County Agency Works Hard At Minimizing Flooding Risk

The Harris County Flood Control District strives year around to devise and implement flood damage reduction plans while maintaining the infrastructure, and hurricane season is no different. Pat Hernandez has the story.

It is the mission of the Harris County Flood Control District to build projects that reduce the risk of flooding. Its responsibility lies in widening, deepening and maintaining more than 25-hundred miles of channel. Put those waterway banks back-to-back, then it’s more like 5-thousand miles of responsibility.


widening of Sims Bayou with U.S. Army Corps of Engineers


Heather Saucier heads media relations for the District and it’s not that she takes hurricane season lightly.
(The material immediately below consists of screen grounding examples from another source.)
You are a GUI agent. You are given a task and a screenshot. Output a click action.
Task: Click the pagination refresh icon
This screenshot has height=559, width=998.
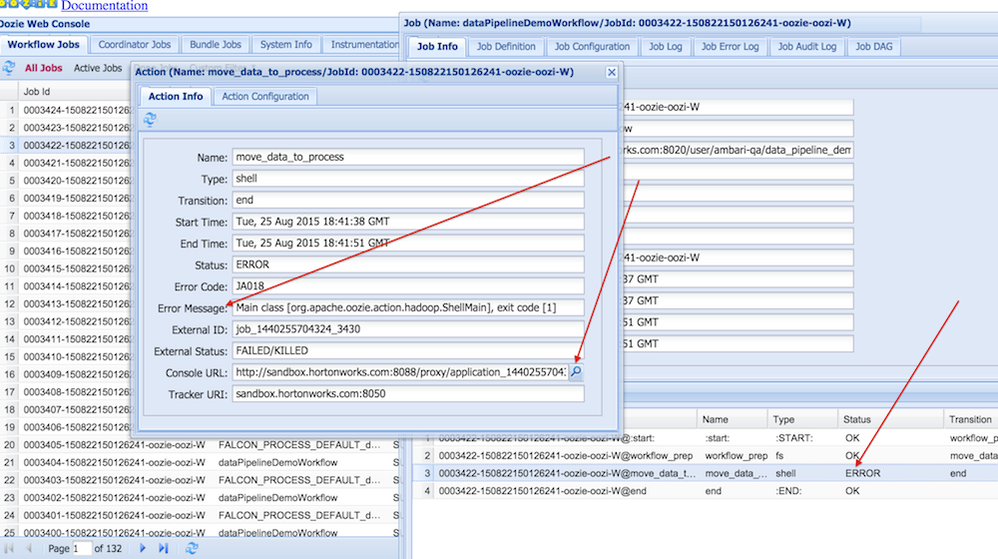[x=192, y=548]
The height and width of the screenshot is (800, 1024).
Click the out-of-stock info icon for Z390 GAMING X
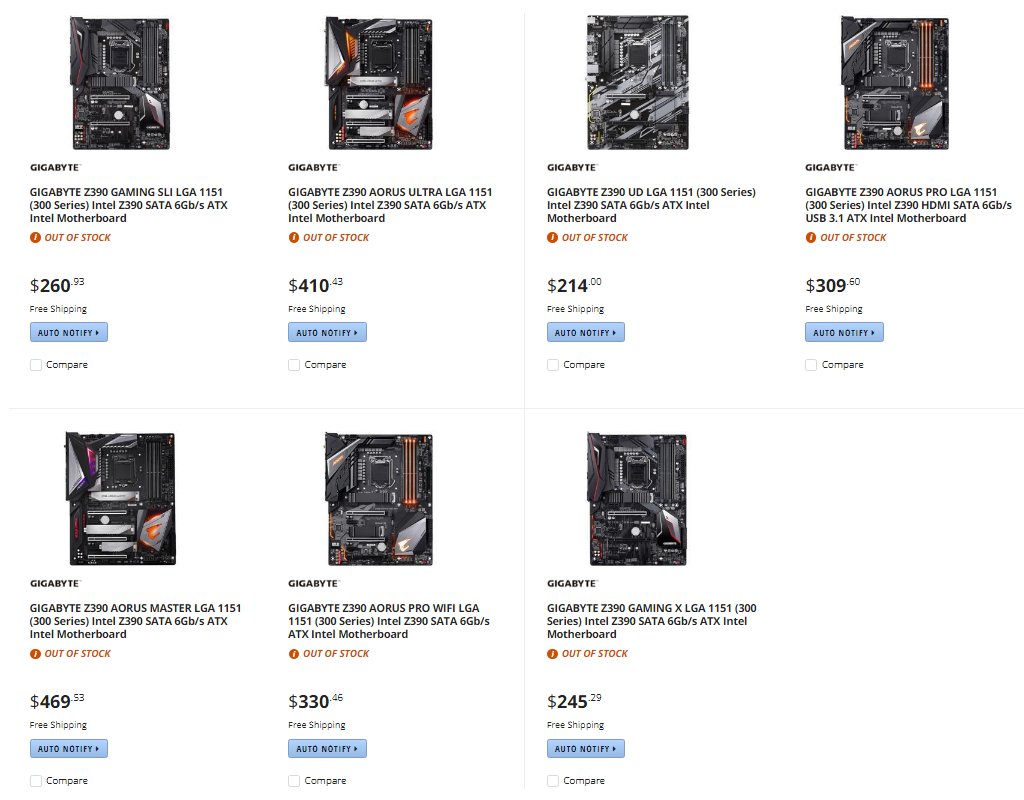pos(553,654)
“We are at risk for flooding year round — not just during hurricane season.”

She tells us why we are prone to flooding so often:

“We are very flat. And when we get a lot of rain in a very short period of time, our water just can’t get to Galveston Bay quick enough. We also get tremendous amounts of rain here. And also, a lot of our soils are clay and so, they’re impermeable. They don’t absorb a lot of water. You put those three things together, it’s very clear to see why flooding is our natural hazard here.”

Following the aftermath of TS Allison, Harris County Commissioners set aside 125-million dollars each year for Flood Control. A lot of that money is spent on maintaining the existing infrastructure, but Saucier says the bulk of that is spent on capital projects to reduce the risk:

“Does that mean that we’re not going to flood? No that’s not what that means. However, with the projects that we have been building in the last year, we’re certainly better off.”
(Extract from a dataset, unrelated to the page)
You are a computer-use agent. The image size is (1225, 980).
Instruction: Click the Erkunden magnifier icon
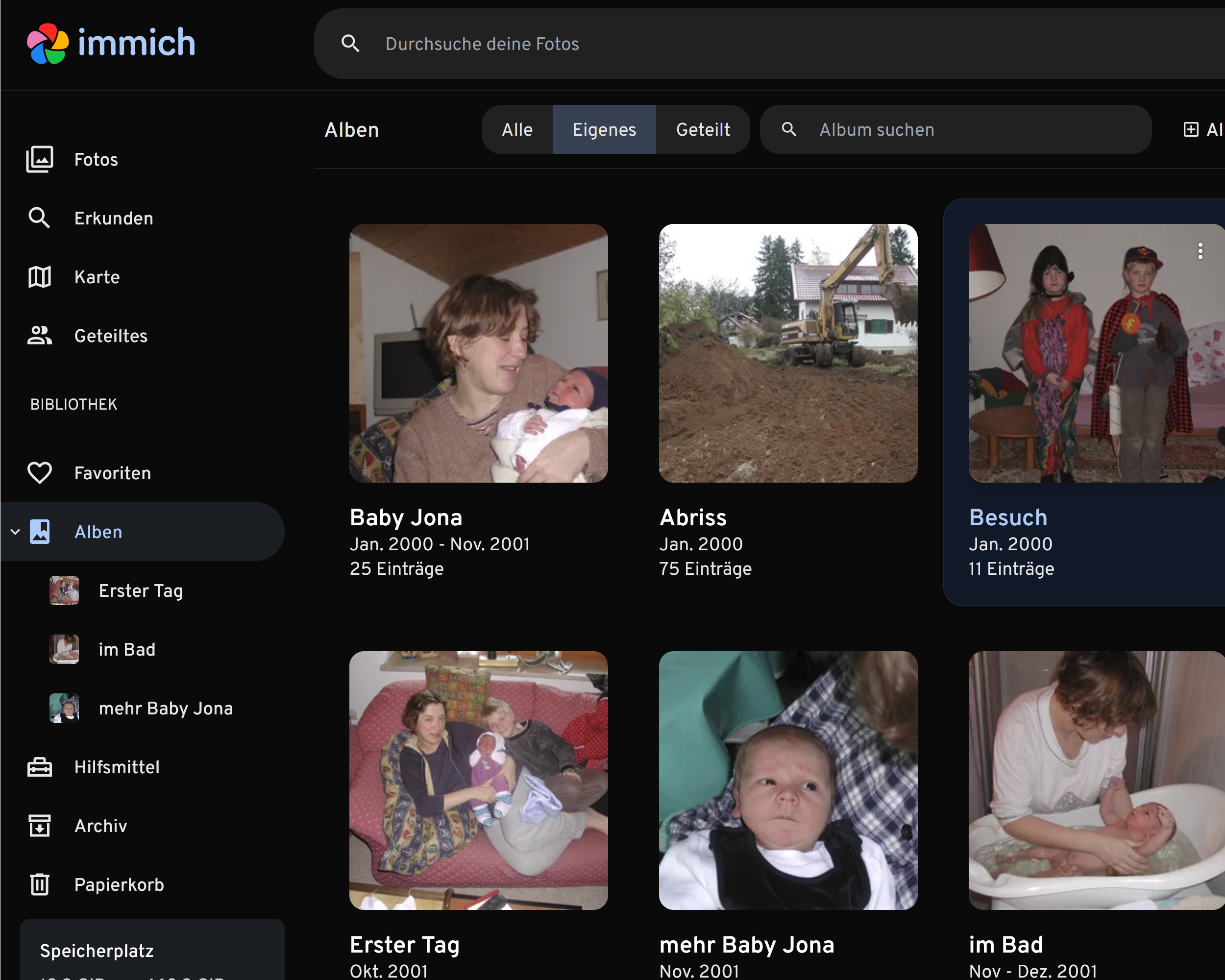pos(39,218)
Of the 22-watersheds in Harris County, Saucier says they keep an eye on two in particular:

“Halls and Hunting Bayous. They are very small compared to other bayous, like Braes, or Sims or White Oak. Generally, when we’ve got a channel that is of smaller size and it receives a lot of rain, it experiences a lot of flooding.”
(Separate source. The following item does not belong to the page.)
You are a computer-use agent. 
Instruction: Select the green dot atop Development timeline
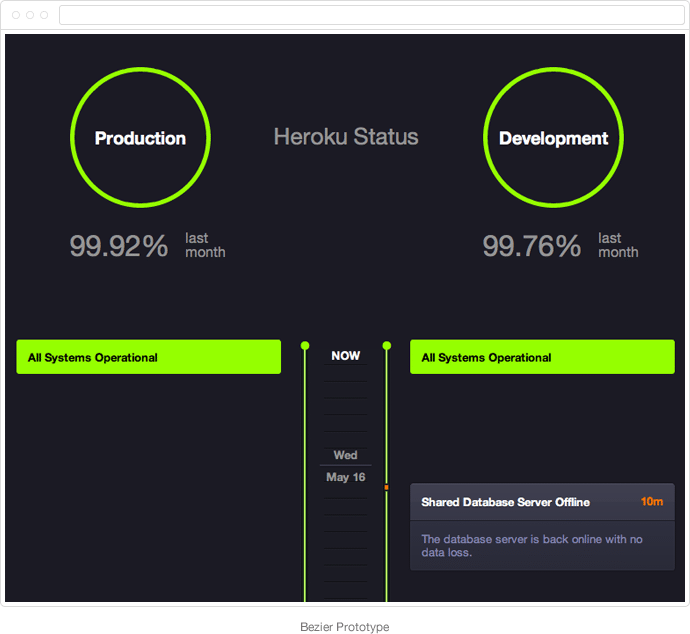pos(387,346)
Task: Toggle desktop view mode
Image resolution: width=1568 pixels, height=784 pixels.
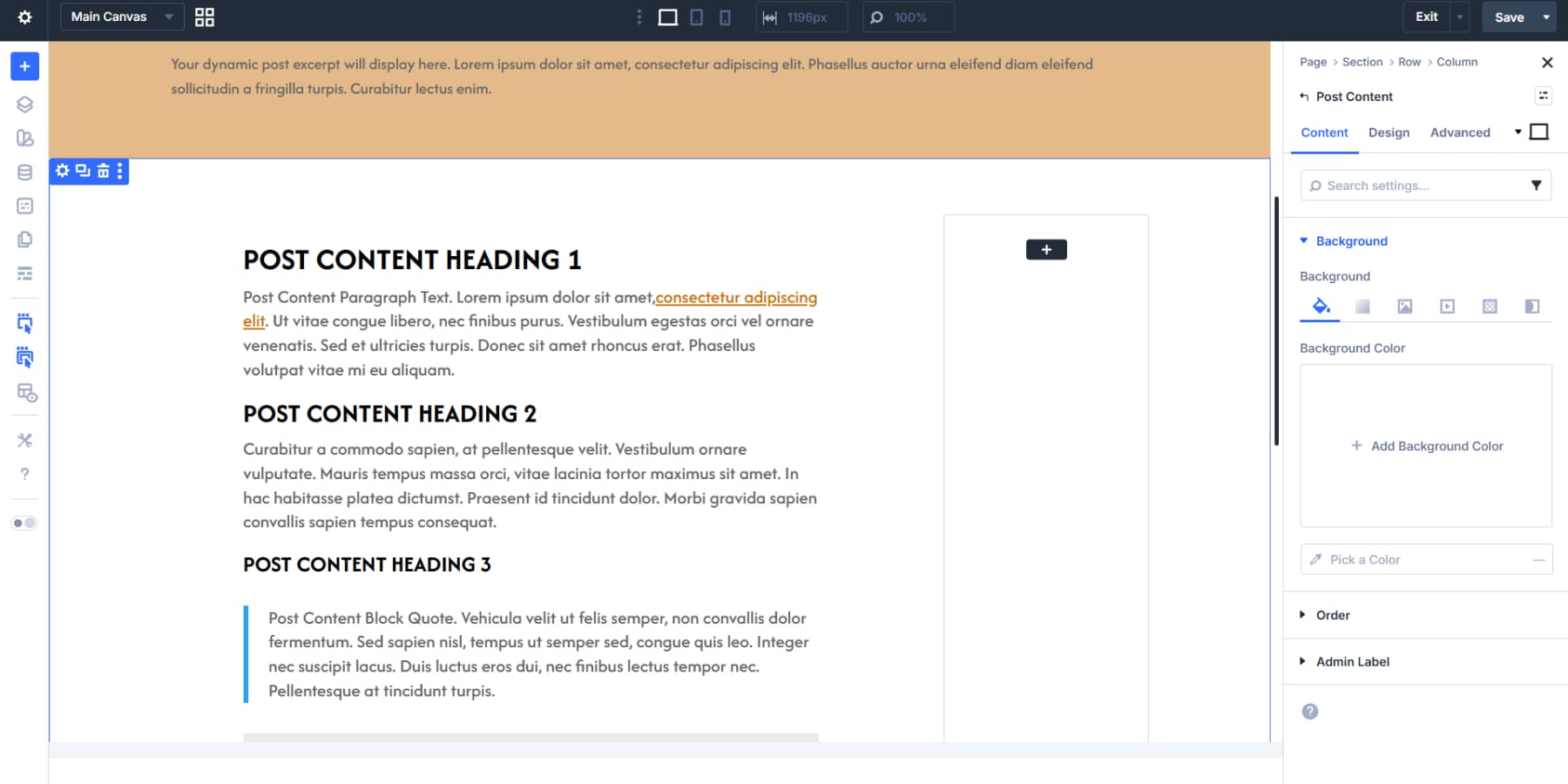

recently completed detention basin along Halls Bayou in Keith-Wiess Park


Residents who’ve had more than their share of being flooded, might have their homes purchased by the District with the help from FEMA:

“These are homes that essentially were built in the wrong place. And so, we purchase the homes, we help the families move to higher ground, we demolish those homes and we allow that land to return to the flood plain that it wants to be.”

Supplies and a tested evacuation route are a must for hurricane season, but Saucier recommends one item that cannot be overlooked — flood insurance:

“A lot of people may say well, I’m not in a flood plain, I don’t need flood insurance. Well, if you’re not in a flood plain, it doesn’t mean you don’t need flood insurance, it means you get cheaper flood insurance. About three hundred dollars a year on average, if you’re outside a flood plain.”

She says it’s money well spent when you consider the damage resulting in just a half-inch of water inside your house.

Pat Hernandez. KUHF, Houston Public Radio News.